2009 Westport native Jon Hitchcock, president of WTNH channel 8 New Haven,
joins Philadelphia CBS owned TV station KYW-TV channel 3 as president and
general manager. Jon is also an alum of Staples High School in Westport which
has its own FM station, WWPT 90.3
April 2009 Broadcasters Foundation headquartered in Greenwich presents Ward Quaal Award to members of Taishoff Family, founders and for decades owners of Broadcasting
magazine. Broadcasters Foundation board includes Dick Ferguson, founder of
New City radio station group headquartered at WEZN 99.9 Bridgeport, and he later
served as COO of Cox Radio
April 2009 Paul Sidney passes away at 69. Paul Sidney, known along
Connecticut shoreline for 4-and-a-half decades of broadcasting on WLNG 1600
AM and 92.1 Sag Harbor, Long Island, joined WLNG from WLIS 1420 Old Saybrook
where in the early 1960s he would take his mic to I-95, the Connecticut
Turnpike, and urge listeners to "blow their horns." Before joining WLIS, he
had previously been on WBRY 1590 Waterbury, taking the train from his native
Brooklyn to Waterbury every Sunday. He mentored many in the broadcasting
industry, including Gary Girard, formerly of the NAB, and of WPOP 1410
Hartford, and in the late 1990s launched WKCD (now WWRX) 107.7 Mystic. At
the memorial service at WLNG, the old tower from WNLC still stands. When WNLC
abandoned 1490 for higher power on 1510, its original tower was sold and
placed on the ferry to Orient, Long Island, and sent to Sag Harbor, where it
was used for WLNG-AM 1600 when it signed on in 1963 and later WLNG-FM 92.1
when it signed on in 1969. WNLC-FM president Jim Reed was among those who
attended the ceremony/memorial.
June 12, 2009 Analog telecasting ends in Connecticut, with all TV stations
now transmitting in HD
2009 WTIC-TV channel 61 and WTXX channel 20 move into new studios at the co-owned Hartford Courant building on Broad Street in Hartford, and merge news operations
2009 Chris Rohrs steps down from presidency of TV Bureau of Advertising (TVB)
based in Greenwich
Chris Rohrs of TVB, formerly general manager of WFSB channel 3 in the 1990s,
is named a Giant Of Broadcasting, honored by the American Library of
Broadcasting.
Also being honored were Ken Burns, who created the acclaimed PBS series on World War II, focusing on Waterbury CT as one of 4 main cities, and Charles Osgood of CBS, former general manager of WHCT channel 18 Hartford when it first went pay TV - the first such station in the nation - in the early1960s.
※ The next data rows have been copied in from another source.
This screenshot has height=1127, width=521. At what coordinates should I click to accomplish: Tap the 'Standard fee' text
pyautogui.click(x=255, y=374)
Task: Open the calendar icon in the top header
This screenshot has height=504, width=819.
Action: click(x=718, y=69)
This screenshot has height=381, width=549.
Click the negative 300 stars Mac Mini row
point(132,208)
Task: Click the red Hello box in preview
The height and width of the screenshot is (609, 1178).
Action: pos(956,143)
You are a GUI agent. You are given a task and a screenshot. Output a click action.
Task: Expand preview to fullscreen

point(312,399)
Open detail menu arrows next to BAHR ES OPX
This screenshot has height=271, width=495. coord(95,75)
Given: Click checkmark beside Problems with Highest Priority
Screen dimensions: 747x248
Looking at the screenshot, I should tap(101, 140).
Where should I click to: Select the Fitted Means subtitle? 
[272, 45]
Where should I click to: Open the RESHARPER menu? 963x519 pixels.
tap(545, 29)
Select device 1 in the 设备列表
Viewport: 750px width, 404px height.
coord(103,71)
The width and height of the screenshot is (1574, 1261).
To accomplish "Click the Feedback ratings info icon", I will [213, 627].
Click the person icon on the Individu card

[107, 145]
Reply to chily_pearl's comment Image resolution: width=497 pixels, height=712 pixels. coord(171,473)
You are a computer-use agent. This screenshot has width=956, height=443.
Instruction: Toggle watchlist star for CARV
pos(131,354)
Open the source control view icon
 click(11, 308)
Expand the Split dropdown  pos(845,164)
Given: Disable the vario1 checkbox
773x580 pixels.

July 2009 John Kiermaier dies. He was president of New York public channel 13 WNDT (now WNET) from 1964 to 1970, a difficult period in which he would later say, "channel 13 came very close to the final wire."
August 2009 Bill Beamish, top dj at WAVZ 1300 and WNHC 1340 New Haven, and WATR 1320 Waterbury, passes away.
2009 TV shows are taped in Connecticut, including Jerry Springer and Maury Povich, originating from the Rich Forum in Stamford, and NBC's Deal Or No Deal, originating from Sonalysts in Waterford
2010 - Veteran Connecticut broadcaster, Jack Lennhoff, dies. Recipient of prestigious NATAS Silver Circle Award, he was a professional commercial radio announcer before becoming a member of the start-up staff of the Connecticut Educational Television Corp (CPTV) and he became the Vice-President - Financial Affairs.